(WRITTEN INSTRUCTION): Rewrite the lines below, changing every "GUI agent" to "interface agent" and leaving everything else unchanged.

[Element and text position data]

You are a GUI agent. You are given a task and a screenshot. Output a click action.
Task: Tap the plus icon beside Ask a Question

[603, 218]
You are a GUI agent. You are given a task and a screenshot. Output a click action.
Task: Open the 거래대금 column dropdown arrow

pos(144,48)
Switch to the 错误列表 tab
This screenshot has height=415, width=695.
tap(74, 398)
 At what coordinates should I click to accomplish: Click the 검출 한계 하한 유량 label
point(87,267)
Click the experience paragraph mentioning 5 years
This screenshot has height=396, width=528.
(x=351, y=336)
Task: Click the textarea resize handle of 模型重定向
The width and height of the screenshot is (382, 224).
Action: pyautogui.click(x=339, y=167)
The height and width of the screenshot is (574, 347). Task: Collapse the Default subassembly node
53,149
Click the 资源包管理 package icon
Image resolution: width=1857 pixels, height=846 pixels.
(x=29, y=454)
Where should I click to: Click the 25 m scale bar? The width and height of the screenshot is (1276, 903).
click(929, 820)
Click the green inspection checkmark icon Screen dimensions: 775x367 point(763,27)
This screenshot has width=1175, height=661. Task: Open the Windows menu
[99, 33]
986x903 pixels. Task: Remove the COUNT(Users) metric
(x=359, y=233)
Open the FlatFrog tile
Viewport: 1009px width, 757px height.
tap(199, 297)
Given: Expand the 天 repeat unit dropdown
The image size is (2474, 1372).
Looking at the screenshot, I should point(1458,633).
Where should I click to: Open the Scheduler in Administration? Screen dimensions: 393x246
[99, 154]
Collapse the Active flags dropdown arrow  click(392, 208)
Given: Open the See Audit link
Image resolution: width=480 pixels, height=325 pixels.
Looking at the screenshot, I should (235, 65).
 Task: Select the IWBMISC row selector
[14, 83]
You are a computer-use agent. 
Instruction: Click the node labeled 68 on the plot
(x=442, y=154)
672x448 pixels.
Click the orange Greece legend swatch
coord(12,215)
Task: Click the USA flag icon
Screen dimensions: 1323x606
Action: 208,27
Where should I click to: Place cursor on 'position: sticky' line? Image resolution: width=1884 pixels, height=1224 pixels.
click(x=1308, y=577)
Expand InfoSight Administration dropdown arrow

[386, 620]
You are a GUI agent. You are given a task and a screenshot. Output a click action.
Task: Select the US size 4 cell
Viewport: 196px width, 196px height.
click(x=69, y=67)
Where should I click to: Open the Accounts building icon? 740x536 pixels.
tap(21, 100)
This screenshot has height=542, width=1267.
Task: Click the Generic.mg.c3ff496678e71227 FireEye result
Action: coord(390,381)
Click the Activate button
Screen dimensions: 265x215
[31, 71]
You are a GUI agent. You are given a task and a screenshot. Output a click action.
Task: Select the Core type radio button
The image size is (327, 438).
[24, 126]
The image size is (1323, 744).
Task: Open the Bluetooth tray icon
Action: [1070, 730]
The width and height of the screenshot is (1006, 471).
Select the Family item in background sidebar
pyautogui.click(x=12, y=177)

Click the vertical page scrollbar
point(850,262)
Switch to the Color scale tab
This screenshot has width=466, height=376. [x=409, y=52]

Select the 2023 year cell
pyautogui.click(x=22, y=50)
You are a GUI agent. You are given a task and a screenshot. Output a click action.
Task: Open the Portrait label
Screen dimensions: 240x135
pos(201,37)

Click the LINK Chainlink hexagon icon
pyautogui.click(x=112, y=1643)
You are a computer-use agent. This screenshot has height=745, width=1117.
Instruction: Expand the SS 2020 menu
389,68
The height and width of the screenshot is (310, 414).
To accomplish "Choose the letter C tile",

(WORKED SOLUTION):
You are a interface agent. You are given a task and a screenshot. Output a click action.
Task: Tap the plus icon beside Ask a Question

[603, 218]
You are a interface agent. You are given a task and a screenshot. Output a click action.
Task: Open the 거래대금 column dropdown arrow

pos(144,48)
Switch to the 错误列表 tab
This screenshot has height=415, width=695.
tap(74, 398)
 At what coordinates should I click to accomplish: Click the 검출 한계 하한 유량 label
point(87,267)
Click the experience paragraph mentioning 5 years
This screenshot has height=396, width=528.
(x=351, y=336)
Task: Click the textarea resize handle of 模型重定向
The width and height of the screenshot is (382, 224).
Action: pyautogui.click(x=339, y=167)
The height and width of the screenshot is (574, 347). Task: Collapse the Default subassembly node
53,149
Click the 资源包管理 package icon
Image resolution: width=1857 pixels, height=846 pixels.
(x=29, y=454)
Where should I click to: Click the 25 m scale bar? The width and height of the screenshot is (1276, 903).
click(929, 820)
Click the green inspection checkmark icon Screen dimensions: 775x367 point(763,27)
This screenshot has width=1175, height=661. Task: Open the Windows menu
[99, 33]
986x903 pixels. Task: Remove the COUNT(Users) metric
(x=359, y=233)
Open the FlatFrog tile
Viewport: 1009px width, 757px height.
tap(199, 297)
Given: Expand the 天 repeat unit dropdown
The image size is (2474, 1372).
Looking at the screenshot, I should point(1458,633).
Where should I click to: Open the Scheduler in Administration? Screen dimensions: 393x246
[99, 154]
Collapse the Active flags dropdown arrow  click(392, 208)
Given: Open the See Audit link
Image resolution: width=480 pixels, height=325 pixels.
Looking at the screenshot, I should (235, 65).
 Task: Select the IWBMISC row selector
[14, 83]
You are a computer-use agent. 
Instruction: Click the node labeled 68 on the plot
(x=442, y=154)
672x448 pixels.
Click the orange Greece legend swatch
coord(12,215)
Task: Click the USA flag icon
Screen dimensions: 1323x606
Action: 208,27
Where should I click to: Place cursor on 'position: sticky' line? Image resolution: width=1884 pixels, height=1224 pixels.
click(x=1308, y=577)
Expand InfoSight Administration dropdown arrow

[386, 620]
You are a interface agent. You are given a task and a screenshot. Output a click action.
Task: Select the US size 4 cell
Viewport: 196px width, 196px height.
click(x=69, y=67)
Where should I click to: Open the Accounts building icon? 740x536 pixels.
tap(21, 100)
This screenshot has height=542, width=1267.
Task: Click the Generic.mg.c3ff496678e71227 FireEye result
Action: coord(390,381)
Click the Activate button
Screen dimensions: 265x215
[31, 71]
You are a interface agent. You are given a task and a screenshot. Output a click action.
Task: Select the Core type radio button
The image size is (327, 438).
[24, 126]
The image size is (1323, 744).
Task: Open the Bluetooth tray icon
Action: [1070, 730]
The width and height of the screenshot is (1006, 471).
Select the Family item in background sidebar
pyautogui.click(x=12, y=177)

Click the vertical page scrollbar
point(850,262)
Switch to the Color scale tab
This screenshot has width=466, height=376. [x=409, y=52]

Select the 2023 year cell
pyautogui.click(x=22, y=50)
You are a interface agent. You are given a task and a screenshot. Output a click action.
Task: Open the Portrait label
Screen dimensions: 240x135
pos(201,37)

Click the LINK Chainlink hexagon icon
pyautogui.click(x=112, y=1643)
You are a computer-use agent. This screenshot has height=745, width=1117.
Instruction: Expand the SS 2020 menu
389,68
The height and width of the screenshot is (310, 414).
To accomplish "Choose the letter C tile",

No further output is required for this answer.